= Idtp =

IDTP (Identifier Tracing Protocol) is a communication protocol to tracing messages of things identified by UTDIs (Utid), which adapt request/response model and like a hybrid of HTTP and Web Service but using JSON data format rather than XML format.

==Features==
- It uses UTID rather than URL to indicate the destination address.
- It uses built-in forward mechanism to trace the messages of UTIDs.

==Tracing==
The forward rules are UTID suffix match (called tracing rule in this paper) and namespace match (called tracing track in this paper).

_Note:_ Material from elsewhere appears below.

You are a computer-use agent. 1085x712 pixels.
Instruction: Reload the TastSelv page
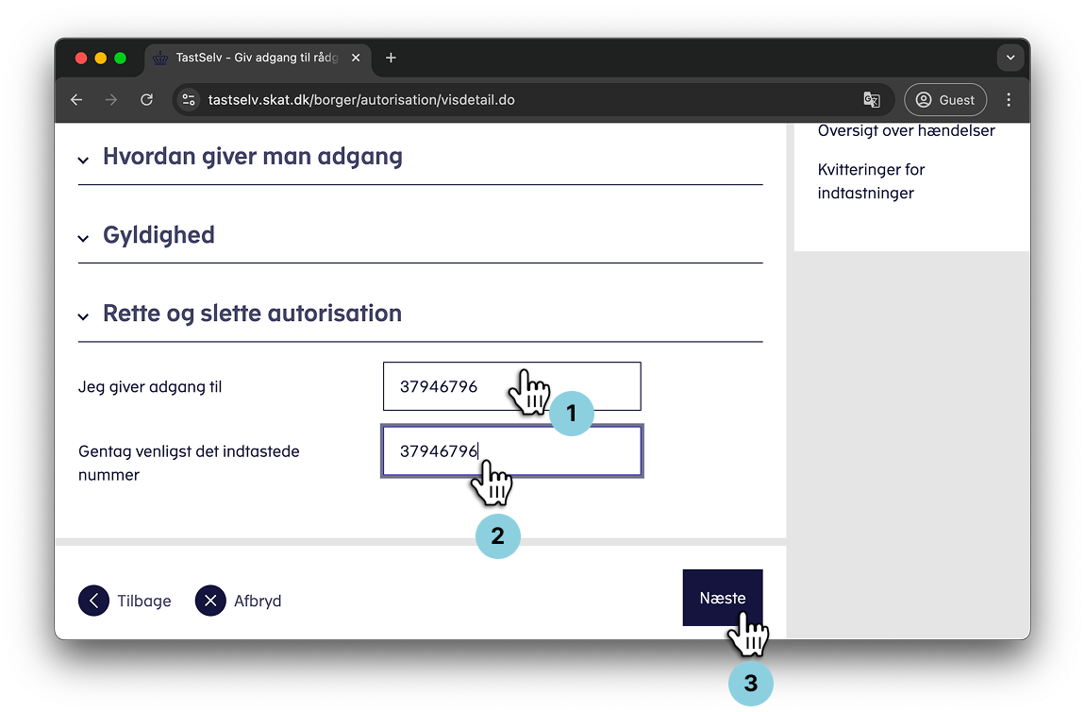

The underlying protocol of IDTP may be TCP, UDP, UDP multicast, HTTP, HTTPS, Web Service, or local handling without forwarding.

==Request and response==
Example of IDTP request:

idtp:0.9/1

utid:125.product~db$com1.test

ns:u.iot.db

name:UtidEcho

len:39

{"refUtid":"312.purchase~db$com2.test"}

Example of IDTP response:

idtp:0.9/1

code:200 OK

len:17

{"msg":"success"}

===Header data===

+-----------------------------------------------------------------+
| Field Description Request Response|
+-----------------------------------------------------------------+
| idtp Idtp version,request/response version yes yes |
| utid Request UTID by client yes no |
| ns Namespace (package) of a request yes no |
| name Name of a request yes no |
| code Response status code no yes |
| len User's data length yes yes |
| hop Count of hops, maximum is 8 yes yes |
| hops List of hops for loop checking yes yes |
| enc Encryption parameters optional optional|
+-----------------------------------------------------------------+

Note: The "yes" or "no" in the third and fourth column indicates whether the field exists in request or response header data.

===User's data===
The user's data is a JSON string or an XML string in one or more lines, which represents serialized data of an object in Object Oriented Languages.

For the consideration of performance and simplicity, the JSON format is recommended.

There is no format type field in header data to indicate that the user's data is in JSON string or in XML string. The format type is easy to determine by checking the first character of the user's data, where '{' stands for JSON string and '<' stand for XML string.